La Légende des Colonnes Magiques de Florence

La Légende des Colonnes Magiques de Florence

Italie

Devant l’entrée orientale du Baptistère Saint-Jean à Florence se dressent deux colonnes de porphyre rouge, offertes par Pise en 1117. Selon la chronique pisane, ces colonnes étaient autrefois enchantées : elles agissaient comme des miroirs magiques où se reflétait le visage de tout voleur. Pour s’en débarrasser sans les offrir intactes, les Pisans les firent passer au feu — geste qui leur fit perdre leur pouvoir surnaturel. D’où le dicton moqueur : Fiorentini ciechi — « Florentins aveugles ».

Mais une légende plus mystérieuse circule dans les ruelles de Florence…

Jadis, ces colonnes étaient les baguettes magiques de la reine des fées et du chef des bons sorciers. Elles brillaient comme des miroirs divinatoires : en les frappant trois fois, on y lisait l’avenir ou les secrets cachés.
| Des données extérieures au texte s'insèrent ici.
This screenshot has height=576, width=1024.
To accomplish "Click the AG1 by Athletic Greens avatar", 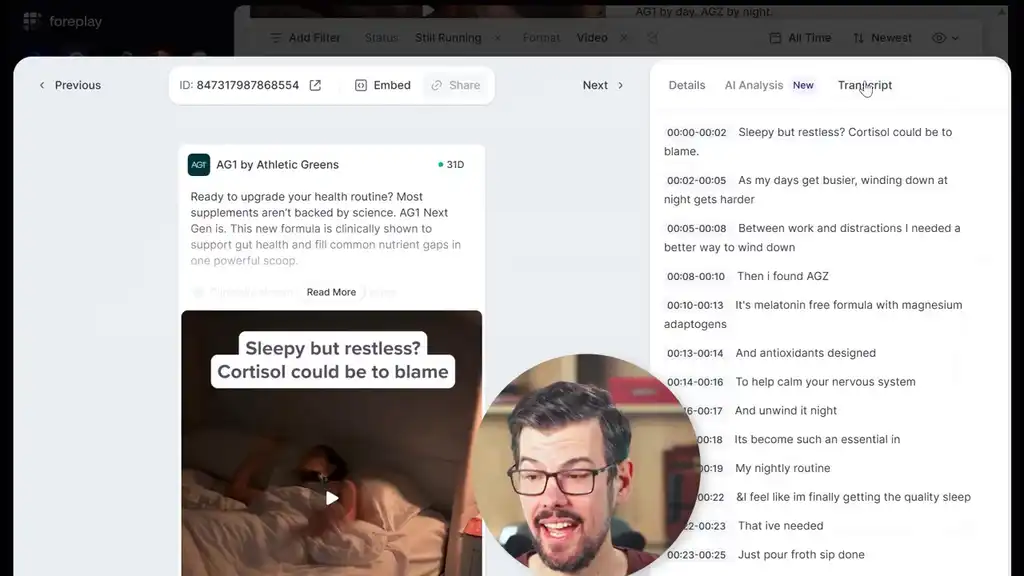I will [x=198, y=164].
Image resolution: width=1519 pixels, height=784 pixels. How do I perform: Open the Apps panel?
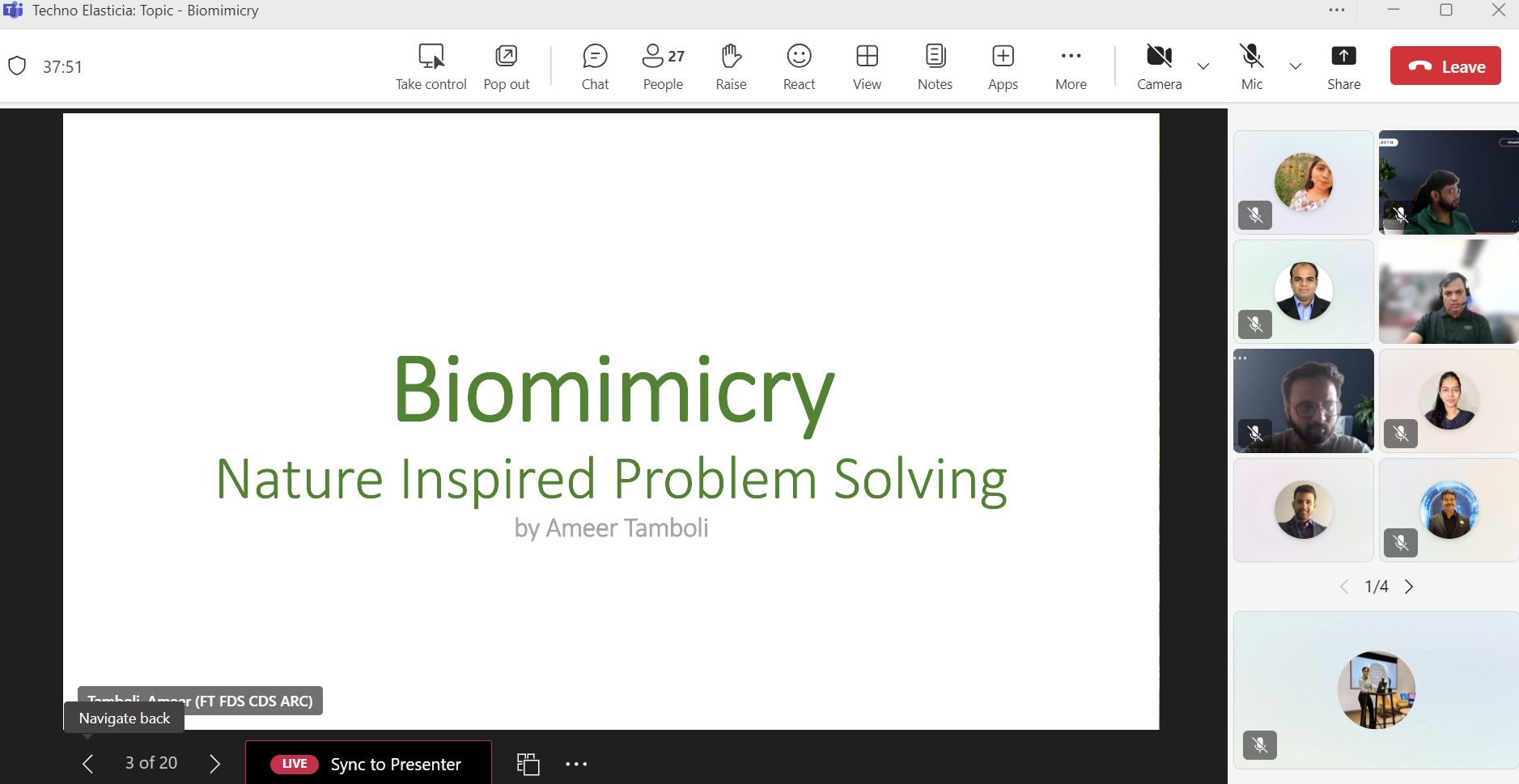click(x=1003, y=66)

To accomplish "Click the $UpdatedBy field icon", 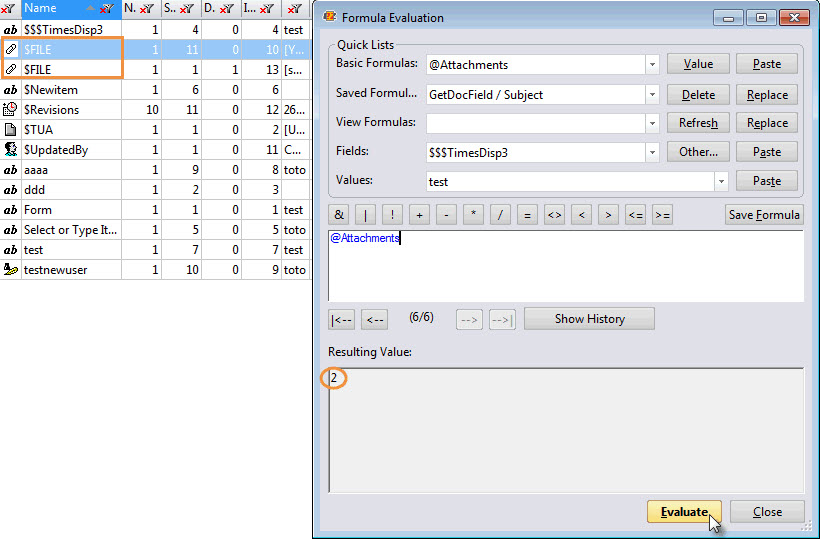I will (11, 150).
Non loin de là se dressait le Palazzo della Cavolaia, un palais maudit. Son propriétaire, un sorcier mort sans héritier, avait jeté un sort cruel : quiconque entrait ne pouvait en ressortir. L’édifice tournait imperceptiblement sur lui-même, piégeant les invités dans des oubliettes où ils mouraient de faim. Seule une modeste jardinière, surnommée La Cavolaia pour ses choux, soupçonnait le mystère — mais un chat noir, incarnation du sorcier défunt, la réduisait au silence chaque fois qu’elle tentait de parler.

Une bonne fée, alertée par les disparitions, consulta les colonnes magiques. Celles-ci révélèrent la vérité. La Cavolaia put enfin alerter la justice. Les gardes, déguisés en seigneurs, pénétrèrent dans le palais, découvrirent les oubliettes et arrêtèrent les sorciers. Le mal semblait vaincu.

Pourtant, le sort demeurait actif : le sorcier, sous forme de chat, devait transmettre son pouvoir maudit à un héritier sous peine de poursuivre ses crimes. Il le légua à une servante du palais, qui devint sorcière malgré elle.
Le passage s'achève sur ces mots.